Duterte has said the country would pursue an independent foreign policy, showing it was “not beholden or a pawn” to any powers, but his unwillingness to act against China and warning to the United States not to put up a base in the Philippines revealed where his loyalty lies.

It is unpatriotic for a leader to say he could not do something against China’s illegal activities even within the country’s 200-nautical mile exclusive economic zone (EEZ) when other smaller countries with inferior military capabilities compared with China continue to stand their ground against Beijing’s bullying.

It is even more unacceptable that he will prevent a long-time security ally from taking the cudgels for the country in the fight against China.

The United States does not need to put up a military base again anywhere in the country. It is even thinking of scaling back its presence in Japan and South Korea because it has realized these bases are sitting ducks in a missile exchange with its adversaries.

Under its “Regain the Advantage” plan, the US Indo-Pacfic Command in Hawaii has come up with plans to scatter its strike forces and forward bases by co-locating with allies and partners surrounding its potential enemies.

US Marines, naval strike forces and strategic bombers are more mobile and agile and ready to deliver lethal blows within days in the Indo-Pacific region. It has also rehearsed plans with other allies and partners to strike decisively against any hostile state.

Before Duterte was elected into office in 2016, the Philippines had been transformed into one huge American base under the 2013 Enhanced  Defense Cooperation Agreement (EDCA).

It has gained access to at least five local military bases — an army jungle training facility in Nueva Ecija and four strategic air bases in Pampanga, Palawan, Cebu and Misamis Oriental provinces.

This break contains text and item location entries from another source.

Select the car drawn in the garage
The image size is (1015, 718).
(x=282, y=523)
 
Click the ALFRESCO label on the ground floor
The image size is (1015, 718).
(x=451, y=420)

But technically the EDCA allows the US military access to anywhere in the country. It used the civilian airport in Basco, Batanes as a pit stop for tactical fighters during the war in Iraq and Afghanistan during the time of President Gloria Macapagal Arroyo.

US Navy maritime surveillance planes, like P3C Orion and P8 Poseidon, have been operating in the South China Sea from an airport in Clark Field, the former home of the 13th US Air Force.

It was also operating unmanned aerial vehicles or drones from an air base in Zamboanga City, where it had a small command and control center and communications facility within the AFP Western Mindanao Command.

Duterte probably wanted to shut down US military operations in the country before he steps down from office in 2022, thanking his friend Xi Jinping for his unfulfilled pledges to invest heavily in the country.

When Duterte made his first visit to China in 2016, Beijing promised to provide more than $24 billion in loans and investments, but until now the Philippines is still waiting for these projects to happen. Only two token bridge projects crossing the Pasig River and another water project in northern Luzon have actually started,

Early in his administration, when Duterte ranted about the US military unloading tanks somewhere during a military exercise, everyone was puzzled because there was no such activity going on.

But he used that episode to ban military drills with the US along the western coastline facing the South China Sea because he did not want to annoy China.

Then, he terminated in February the Philippines-US Visiting Forces Agreement (VFA) on a very flimsy reason, when the visa of his former national police chief was revoked by the US State Department.

Let’s hope his rant against the US plan to set up a new military base in Subic would not be made as an excuse to abrogate EDCA. That could be his next target.